Problem – Whenever a line below mentions the word "chart", that line should be copied.

Extracted entries –

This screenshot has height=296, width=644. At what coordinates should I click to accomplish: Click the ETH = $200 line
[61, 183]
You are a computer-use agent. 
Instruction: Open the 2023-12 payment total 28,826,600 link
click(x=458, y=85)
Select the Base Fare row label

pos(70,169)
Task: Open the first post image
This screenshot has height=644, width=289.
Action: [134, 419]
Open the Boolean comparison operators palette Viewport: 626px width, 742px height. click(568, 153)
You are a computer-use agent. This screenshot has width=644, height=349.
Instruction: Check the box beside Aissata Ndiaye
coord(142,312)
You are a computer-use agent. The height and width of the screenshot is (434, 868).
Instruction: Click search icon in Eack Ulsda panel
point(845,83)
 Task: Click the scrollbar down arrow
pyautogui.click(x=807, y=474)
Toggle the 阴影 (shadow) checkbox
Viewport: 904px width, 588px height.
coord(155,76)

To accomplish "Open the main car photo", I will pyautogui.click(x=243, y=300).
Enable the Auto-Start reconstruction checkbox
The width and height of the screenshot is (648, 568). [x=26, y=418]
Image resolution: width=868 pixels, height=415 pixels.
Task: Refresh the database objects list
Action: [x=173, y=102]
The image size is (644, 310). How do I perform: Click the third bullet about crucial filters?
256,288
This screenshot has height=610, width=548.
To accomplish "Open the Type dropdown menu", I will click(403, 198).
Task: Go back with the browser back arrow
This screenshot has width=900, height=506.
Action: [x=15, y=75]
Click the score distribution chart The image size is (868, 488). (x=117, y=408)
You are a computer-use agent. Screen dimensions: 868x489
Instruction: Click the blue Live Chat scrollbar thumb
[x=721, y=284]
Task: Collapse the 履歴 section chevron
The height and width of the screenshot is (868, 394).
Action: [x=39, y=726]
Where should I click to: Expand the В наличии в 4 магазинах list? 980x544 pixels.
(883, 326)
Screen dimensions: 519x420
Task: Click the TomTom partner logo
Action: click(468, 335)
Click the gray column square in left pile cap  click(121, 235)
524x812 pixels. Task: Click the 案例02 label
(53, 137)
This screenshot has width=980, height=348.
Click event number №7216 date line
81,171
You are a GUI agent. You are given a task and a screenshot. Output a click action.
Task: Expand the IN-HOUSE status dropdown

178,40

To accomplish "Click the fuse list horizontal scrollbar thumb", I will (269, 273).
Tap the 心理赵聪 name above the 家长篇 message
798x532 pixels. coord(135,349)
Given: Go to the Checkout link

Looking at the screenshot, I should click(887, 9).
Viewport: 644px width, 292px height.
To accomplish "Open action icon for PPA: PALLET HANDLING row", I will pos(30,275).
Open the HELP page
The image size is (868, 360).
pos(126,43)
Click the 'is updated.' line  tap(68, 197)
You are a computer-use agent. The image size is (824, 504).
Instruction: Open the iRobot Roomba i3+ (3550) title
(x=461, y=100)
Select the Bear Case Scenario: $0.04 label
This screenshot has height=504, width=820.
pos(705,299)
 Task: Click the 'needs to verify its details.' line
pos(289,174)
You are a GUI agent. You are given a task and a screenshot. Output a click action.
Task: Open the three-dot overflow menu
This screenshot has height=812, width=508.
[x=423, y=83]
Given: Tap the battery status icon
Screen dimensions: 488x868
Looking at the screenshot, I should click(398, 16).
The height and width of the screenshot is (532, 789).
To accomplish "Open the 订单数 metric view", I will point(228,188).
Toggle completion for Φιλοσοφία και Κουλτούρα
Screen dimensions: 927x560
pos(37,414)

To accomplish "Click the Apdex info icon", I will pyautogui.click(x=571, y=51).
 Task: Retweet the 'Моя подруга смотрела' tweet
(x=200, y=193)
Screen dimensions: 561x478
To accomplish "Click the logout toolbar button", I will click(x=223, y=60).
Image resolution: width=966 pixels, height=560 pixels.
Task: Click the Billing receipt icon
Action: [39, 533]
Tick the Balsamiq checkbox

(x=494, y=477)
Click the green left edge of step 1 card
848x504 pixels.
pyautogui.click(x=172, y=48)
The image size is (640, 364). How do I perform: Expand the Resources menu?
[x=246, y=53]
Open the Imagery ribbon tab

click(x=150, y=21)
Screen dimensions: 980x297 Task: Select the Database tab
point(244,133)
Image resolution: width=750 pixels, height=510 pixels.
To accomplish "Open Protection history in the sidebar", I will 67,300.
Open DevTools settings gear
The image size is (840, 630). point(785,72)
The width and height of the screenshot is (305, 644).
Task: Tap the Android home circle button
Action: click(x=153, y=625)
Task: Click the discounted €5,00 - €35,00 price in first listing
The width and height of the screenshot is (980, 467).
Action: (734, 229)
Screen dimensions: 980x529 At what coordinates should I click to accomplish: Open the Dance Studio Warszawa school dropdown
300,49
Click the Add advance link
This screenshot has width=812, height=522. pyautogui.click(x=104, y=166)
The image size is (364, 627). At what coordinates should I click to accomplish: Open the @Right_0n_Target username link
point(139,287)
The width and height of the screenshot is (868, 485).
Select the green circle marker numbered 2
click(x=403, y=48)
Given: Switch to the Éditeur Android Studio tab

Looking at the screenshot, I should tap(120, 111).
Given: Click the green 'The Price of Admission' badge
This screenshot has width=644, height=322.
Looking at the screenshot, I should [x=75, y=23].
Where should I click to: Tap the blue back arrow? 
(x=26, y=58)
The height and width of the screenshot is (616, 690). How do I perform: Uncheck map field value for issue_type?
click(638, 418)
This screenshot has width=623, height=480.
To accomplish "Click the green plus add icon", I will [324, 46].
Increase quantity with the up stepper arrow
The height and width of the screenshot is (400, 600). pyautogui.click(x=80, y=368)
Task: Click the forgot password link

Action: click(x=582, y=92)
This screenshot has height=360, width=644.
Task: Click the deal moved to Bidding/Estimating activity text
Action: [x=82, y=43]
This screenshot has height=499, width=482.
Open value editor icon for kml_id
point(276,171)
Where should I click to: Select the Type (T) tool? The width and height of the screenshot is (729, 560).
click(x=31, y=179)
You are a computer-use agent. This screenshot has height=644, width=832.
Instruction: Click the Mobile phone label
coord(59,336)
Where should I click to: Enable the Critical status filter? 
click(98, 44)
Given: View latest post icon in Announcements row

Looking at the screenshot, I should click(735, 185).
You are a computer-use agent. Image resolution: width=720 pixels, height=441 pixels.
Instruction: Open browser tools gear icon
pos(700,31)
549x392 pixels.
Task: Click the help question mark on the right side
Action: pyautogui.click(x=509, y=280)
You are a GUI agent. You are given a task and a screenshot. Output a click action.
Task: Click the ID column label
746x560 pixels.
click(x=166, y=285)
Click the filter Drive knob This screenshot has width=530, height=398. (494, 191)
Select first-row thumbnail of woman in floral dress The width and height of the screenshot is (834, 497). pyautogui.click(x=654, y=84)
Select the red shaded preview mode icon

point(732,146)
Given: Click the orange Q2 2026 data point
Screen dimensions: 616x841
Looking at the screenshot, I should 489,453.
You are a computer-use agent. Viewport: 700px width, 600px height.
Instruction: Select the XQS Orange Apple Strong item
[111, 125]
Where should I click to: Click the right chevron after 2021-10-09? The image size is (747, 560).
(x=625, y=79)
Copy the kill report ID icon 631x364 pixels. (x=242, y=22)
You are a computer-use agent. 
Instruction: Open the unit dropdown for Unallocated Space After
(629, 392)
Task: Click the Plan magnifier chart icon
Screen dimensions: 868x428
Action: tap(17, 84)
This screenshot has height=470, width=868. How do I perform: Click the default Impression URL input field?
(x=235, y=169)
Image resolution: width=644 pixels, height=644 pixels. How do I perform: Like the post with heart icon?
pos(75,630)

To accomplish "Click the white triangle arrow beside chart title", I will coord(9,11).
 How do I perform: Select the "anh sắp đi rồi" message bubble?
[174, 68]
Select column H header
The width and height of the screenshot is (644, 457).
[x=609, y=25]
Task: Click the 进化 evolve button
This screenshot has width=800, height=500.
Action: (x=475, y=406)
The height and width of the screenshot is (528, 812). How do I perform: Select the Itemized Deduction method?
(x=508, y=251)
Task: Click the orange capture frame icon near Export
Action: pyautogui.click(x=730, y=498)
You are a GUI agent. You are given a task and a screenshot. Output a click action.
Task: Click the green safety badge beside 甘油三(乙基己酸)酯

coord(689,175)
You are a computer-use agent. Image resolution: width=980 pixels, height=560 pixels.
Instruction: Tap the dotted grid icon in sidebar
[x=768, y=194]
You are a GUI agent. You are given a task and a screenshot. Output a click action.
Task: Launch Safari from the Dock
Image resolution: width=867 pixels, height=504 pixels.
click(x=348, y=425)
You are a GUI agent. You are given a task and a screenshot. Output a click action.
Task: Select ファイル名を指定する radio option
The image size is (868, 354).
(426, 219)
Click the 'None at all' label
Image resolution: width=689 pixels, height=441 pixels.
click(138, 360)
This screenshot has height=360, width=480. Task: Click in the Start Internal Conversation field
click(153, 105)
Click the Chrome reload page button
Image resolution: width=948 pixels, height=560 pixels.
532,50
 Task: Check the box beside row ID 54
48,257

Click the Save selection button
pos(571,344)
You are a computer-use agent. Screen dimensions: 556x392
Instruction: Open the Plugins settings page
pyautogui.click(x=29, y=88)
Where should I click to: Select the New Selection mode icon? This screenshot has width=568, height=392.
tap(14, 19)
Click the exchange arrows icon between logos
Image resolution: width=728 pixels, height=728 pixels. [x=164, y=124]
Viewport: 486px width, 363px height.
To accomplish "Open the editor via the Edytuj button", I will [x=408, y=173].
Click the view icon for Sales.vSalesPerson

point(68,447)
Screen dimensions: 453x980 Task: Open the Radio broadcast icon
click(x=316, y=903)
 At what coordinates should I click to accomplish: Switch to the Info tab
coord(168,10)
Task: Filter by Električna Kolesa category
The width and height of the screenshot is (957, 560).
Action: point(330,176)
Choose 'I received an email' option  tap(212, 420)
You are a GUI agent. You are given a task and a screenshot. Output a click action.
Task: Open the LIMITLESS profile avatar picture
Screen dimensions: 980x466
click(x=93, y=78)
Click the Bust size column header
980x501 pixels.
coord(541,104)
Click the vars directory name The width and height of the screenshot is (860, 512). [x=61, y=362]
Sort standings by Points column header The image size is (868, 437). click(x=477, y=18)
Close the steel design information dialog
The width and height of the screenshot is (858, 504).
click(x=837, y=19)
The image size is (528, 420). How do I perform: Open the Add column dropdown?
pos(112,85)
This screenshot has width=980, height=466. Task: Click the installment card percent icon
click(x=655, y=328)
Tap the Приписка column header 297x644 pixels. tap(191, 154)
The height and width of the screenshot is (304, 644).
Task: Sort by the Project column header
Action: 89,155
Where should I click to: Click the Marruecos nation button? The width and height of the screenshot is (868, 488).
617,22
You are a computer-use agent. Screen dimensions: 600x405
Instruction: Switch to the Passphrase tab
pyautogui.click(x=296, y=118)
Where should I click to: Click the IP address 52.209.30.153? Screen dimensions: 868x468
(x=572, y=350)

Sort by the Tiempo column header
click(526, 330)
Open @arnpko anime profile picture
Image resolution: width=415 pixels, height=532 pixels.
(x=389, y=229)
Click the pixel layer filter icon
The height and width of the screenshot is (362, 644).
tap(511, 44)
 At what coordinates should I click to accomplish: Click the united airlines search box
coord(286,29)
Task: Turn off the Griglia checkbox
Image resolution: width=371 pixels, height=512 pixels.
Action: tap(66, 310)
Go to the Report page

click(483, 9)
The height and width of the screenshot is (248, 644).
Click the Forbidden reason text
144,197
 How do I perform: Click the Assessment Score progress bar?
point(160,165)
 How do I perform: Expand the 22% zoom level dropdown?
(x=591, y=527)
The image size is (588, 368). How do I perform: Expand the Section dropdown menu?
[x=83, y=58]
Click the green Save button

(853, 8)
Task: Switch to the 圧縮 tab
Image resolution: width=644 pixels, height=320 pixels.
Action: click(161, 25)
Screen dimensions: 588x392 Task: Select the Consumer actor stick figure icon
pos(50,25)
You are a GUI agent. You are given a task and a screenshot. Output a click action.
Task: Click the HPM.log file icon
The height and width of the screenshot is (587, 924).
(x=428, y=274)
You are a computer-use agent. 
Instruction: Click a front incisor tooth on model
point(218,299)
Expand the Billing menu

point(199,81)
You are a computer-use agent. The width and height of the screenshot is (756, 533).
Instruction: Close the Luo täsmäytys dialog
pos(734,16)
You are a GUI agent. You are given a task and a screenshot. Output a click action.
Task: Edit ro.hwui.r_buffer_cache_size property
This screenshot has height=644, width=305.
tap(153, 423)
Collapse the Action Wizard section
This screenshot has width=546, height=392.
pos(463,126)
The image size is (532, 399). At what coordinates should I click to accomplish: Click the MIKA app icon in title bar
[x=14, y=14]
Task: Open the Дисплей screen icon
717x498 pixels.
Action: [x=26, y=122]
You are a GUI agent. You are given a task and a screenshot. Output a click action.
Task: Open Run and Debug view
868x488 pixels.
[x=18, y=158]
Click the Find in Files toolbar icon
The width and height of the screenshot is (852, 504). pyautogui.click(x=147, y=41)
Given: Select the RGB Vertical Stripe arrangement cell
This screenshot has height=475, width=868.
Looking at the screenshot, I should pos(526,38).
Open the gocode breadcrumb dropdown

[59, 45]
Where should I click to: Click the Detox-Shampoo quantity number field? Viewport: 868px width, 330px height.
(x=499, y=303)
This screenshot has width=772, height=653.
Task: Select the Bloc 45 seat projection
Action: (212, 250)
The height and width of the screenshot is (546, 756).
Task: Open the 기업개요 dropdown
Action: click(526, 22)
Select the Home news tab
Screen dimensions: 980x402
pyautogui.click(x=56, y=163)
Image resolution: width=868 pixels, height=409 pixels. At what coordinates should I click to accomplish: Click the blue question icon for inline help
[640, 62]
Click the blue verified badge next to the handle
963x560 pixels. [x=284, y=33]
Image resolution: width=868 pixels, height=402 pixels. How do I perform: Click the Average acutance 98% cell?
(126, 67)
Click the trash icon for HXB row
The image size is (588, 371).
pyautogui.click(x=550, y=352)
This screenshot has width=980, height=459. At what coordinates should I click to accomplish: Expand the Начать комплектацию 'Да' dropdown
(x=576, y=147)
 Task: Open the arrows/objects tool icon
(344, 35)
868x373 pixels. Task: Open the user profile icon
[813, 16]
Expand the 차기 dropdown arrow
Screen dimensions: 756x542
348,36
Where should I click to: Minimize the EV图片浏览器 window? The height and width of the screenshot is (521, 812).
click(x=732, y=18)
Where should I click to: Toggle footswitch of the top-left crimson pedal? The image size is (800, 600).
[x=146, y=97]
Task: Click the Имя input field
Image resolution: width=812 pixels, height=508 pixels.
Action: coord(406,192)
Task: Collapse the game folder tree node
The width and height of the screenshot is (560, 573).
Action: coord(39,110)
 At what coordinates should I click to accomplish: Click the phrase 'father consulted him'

Reply –
Click the score distribution chart The image size is (868, 488). (x=117, y=408)
Task: Click the Plan magnifier chart icon
To accomplish "Click the white triangle arrow beside chart title", I will coord(9,11).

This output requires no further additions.